FCoE and LAG – industry-wide violation of FC-BB-5?
Anyone serious about high-availability connects servers to the network with more than one uplink, more so when using converged network adapters (CNA) with FCoE. Losing all server connectivity after a single link failure simply doesn’t make sense.
If at all possible, you should use dynamic link aggregation with LACP to bundle the parallel server-to-switch links into a single aggregated link (also called bonded interface in Linux). In theory, it should be simple to combine FCoE with LAG – after all, FCoE runs on top of lossless Ethernet MAC service. In practice, there’s a huge difference between theory and practice.

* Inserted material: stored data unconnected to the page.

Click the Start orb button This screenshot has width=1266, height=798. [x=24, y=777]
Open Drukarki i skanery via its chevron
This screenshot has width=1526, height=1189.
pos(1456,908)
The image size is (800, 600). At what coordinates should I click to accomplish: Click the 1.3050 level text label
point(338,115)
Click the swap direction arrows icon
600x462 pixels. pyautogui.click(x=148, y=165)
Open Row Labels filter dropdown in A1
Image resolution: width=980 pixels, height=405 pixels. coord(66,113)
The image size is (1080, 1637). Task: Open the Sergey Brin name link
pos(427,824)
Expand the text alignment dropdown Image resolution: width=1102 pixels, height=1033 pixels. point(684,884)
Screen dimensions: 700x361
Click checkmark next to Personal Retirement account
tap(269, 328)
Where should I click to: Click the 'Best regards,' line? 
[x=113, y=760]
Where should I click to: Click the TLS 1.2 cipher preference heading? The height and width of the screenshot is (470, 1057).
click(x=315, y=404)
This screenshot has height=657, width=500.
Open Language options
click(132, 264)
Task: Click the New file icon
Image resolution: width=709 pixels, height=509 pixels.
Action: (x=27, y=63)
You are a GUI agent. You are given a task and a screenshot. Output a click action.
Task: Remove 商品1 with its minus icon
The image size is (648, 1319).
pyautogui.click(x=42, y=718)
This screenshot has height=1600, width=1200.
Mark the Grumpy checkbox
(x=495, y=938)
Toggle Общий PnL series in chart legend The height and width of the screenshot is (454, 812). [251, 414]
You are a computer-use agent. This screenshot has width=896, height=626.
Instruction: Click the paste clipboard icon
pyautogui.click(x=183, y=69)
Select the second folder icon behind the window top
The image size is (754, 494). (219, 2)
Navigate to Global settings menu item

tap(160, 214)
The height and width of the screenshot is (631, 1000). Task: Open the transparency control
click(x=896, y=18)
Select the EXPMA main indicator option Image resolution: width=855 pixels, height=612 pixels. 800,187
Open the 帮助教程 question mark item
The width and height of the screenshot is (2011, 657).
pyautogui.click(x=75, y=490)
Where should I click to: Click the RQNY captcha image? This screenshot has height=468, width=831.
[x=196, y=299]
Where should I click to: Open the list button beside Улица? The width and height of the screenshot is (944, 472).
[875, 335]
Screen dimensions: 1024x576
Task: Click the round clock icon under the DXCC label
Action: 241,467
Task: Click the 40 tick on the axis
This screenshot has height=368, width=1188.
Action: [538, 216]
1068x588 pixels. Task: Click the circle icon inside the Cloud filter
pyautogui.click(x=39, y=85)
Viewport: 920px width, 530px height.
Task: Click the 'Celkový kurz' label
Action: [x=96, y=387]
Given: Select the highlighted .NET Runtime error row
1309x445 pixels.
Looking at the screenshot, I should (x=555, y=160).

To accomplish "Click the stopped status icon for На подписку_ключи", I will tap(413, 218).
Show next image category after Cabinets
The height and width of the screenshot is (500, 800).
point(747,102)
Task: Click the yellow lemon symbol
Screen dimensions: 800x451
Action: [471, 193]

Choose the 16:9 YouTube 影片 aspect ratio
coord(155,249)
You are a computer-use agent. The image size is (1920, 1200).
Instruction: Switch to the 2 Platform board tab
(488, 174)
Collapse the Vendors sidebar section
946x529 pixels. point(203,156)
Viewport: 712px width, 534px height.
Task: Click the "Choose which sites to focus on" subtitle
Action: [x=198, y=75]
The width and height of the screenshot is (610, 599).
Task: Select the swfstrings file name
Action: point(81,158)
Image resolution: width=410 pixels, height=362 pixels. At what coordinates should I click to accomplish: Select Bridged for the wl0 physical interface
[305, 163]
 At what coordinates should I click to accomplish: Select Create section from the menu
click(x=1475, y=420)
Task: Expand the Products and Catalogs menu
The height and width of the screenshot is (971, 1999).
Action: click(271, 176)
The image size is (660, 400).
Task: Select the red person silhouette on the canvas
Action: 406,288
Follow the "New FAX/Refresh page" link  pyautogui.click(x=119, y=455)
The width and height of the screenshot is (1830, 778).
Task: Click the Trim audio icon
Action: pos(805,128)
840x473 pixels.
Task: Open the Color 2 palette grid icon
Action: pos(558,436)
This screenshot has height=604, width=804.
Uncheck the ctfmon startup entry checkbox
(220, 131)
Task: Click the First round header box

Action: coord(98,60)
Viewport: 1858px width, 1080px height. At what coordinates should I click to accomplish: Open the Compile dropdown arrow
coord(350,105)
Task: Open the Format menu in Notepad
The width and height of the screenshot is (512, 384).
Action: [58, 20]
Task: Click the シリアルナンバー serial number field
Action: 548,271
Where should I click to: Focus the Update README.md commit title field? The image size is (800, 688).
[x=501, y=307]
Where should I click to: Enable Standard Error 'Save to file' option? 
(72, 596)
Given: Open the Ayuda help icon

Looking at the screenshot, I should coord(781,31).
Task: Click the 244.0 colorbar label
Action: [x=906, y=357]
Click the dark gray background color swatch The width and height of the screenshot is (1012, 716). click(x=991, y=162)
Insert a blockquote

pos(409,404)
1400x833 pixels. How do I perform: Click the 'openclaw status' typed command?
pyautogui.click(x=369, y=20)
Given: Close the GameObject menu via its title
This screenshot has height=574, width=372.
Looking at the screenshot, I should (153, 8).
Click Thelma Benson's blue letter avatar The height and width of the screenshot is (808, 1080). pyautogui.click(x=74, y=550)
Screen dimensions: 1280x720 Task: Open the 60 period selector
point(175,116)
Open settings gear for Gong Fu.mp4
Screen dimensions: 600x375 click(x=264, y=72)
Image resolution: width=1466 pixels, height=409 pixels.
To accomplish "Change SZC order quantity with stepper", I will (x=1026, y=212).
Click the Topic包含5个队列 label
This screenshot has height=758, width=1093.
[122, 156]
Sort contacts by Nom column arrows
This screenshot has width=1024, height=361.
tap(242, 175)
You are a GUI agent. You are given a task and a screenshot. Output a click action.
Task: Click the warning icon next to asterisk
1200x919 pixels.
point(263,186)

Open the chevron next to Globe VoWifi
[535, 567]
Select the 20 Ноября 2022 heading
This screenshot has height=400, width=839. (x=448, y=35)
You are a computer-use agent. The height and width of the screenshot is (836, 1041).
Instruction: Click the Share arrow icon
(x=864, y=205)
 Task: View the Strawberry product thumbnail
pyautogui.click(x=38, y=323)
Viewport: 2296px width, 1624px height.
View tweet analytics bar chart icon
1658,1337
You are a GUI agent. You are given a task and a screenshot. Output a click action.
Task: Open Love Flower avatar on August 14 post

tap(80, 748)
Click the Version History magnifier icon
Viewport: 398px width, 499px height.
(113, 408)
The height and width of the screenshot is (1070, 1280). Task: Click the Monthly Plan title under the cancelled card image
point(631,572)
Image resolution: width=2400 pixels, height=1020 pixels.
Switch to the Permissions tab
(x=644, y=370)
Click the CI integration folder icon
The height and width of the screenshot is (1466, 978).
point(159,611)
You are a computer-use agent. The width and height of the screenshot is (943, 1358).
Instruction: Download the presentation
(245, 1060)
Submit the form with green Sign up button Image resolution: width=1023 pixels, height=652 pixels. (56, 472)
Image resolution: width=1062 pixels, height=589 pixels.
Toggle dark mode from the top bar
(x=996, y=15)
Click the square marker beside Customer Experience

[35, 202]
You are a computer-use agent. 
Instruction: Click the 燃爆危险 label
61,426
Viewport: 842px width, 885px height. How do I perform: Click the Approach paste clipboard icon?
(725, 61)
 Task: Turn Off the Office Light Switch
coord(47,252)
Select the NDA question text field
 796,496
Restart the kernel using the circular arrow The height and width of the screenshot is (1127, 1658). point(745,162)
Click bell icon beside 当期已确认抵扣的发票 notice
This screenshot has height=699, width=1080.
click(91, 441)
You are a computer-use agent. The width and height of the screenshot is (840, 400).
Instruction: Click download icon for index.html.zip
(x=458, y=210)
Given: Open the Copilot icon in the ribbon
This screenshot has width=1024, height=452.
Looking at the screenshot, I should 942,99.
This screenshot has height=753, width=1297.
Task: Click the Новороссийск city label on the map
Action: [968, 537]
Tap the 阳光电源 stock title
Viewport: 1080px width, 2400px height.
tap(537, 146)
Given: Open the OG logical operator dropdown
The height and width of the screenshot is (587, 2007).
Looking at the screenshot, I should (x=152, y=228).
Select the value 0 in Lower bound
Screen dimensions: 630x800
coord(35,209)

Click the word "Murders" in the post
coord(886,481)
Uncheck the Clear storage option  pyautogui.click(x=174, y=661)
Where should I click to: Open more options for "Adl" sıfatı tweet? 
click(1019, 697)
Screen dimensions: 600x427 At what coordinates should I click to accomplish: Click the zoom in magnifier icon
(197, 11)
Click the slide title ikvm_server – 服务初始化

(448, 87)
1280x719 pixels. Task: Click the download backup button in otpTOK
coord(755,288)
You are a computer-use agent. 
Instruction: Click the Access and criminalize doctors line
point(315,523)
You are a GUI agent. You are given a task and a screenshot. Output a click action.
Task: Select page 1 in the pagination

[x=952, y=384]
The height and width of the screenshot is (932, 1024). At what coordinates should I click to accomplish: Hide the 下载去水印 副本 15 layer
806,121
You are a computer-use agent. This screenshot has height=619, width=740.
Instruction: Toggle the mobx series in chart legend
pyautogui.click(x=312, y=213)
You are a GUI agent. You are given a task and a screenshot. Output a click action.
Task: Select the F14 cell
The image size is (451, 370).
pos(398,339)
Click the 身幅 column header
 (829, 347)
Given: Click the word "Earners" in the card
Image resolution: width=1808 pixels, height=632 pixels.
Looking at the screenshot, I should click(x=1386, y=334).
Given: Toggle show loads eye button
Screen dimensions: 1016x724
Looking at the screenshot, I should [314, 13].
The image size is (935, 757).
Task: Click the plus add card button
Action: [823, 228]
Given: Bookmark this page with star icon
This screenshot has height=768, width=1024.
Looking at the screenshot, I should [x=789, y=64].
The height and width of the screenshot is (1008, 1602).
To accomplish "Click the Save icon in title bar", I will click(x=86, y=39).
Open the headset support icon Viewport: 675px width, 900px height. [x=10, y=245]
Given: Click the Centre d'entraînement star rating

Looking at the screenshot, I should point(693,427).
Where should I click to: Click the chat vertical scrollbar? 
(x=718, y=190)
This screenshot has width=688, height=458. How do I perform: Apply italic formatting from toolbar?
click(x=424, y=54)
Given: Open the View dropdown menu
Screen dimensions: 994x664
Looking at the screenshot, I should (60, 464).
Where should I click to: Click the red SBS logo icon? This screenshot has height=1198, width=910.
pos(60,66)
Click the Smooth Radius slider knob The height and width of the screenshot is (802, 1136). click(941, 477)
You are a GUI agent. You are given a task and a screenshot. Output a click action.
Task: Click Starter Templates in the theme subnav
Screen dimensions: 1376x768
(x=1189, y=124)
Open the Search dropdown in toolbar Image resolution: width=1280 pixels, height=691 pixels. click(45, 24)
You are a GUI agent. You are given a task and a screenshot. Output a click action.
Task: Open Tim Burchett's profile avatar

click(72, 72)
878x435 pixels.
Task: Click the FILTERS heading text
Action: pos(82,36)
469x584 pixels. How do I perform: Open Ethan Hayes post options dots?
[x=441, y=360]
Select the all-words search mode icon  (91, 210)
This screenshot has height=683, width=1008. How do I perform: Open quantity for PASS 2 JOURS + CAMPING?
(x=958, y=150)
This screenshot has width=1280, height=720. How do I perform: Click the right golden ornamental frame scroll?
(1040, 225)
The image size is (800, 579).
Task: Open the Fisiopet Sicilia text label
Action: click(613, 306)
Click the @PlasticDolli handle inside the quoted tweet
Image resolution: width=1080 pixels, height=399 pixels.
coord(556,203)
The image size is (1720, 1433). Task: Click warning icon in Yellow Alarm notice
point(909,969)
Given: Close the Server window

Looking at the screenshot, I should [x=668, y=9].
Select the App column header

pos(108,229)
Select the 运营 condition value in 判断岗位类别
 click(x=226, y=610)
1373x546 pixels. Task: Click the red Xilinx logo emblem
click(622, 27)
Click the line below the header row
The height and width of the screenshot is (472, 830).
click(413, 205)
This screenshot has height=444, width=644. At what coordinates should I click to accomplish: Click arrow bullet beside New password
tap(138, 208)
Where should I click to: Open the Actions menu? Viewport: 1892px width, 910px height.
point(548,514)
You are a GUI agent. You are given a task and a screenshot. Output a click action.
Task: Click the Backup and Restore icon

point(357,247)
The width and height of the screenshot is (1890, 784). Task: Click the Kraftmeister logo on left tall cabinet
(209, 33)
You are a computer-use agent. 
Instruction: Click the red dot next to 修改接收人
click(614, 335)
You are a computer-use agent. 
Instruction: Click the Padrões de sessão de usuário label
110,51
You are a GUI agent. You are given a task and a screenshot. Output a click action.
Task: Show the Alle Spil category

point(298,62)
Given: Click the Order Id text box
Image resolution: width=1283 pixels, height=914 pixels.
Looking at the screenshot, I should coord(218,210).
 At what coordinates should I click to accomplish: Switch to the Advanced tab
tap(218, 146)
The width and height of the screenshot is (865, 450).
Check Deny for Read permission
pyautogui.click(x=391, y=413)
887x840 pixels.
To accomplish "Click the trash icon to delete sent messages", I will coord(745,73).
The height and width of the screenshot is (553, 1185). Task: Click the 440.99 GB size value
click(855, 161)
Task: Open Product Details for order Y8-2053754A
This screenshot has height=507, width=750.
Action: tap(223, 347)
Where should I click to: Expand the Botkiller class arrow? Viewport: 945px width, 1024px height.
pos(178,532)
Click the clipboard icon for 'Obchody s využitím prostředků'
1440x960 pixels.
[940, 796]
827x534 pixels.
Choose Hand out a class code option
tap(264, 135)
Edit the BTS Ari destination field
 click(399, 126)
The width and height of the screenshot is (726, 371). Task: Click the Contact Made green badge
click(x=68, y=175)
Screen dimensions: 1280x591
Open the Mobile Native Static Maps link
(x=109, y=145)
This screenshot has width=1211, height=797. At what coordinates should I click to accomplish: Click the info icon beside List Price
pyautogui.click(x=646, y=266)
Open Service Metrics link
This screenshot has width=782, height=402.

Assume the simplest possible scenario where two 10GE links connect a server to a single adjacent switch:
In theory, the aggregated link should appear as a single interface to the host operating system, and FCoE and IP stack should use the same interface:
In reality, hardware network interface cards (NICs) rarely implement link aggregation (it also doesn’t make sense to connect both uplinks to the same hardware), and the aggregated link appears as a logical bonded interface (to confuse the unwary, the physical interface sometimes remain directly reachable). Still no problem, FCoE software stack could use the bonded interface.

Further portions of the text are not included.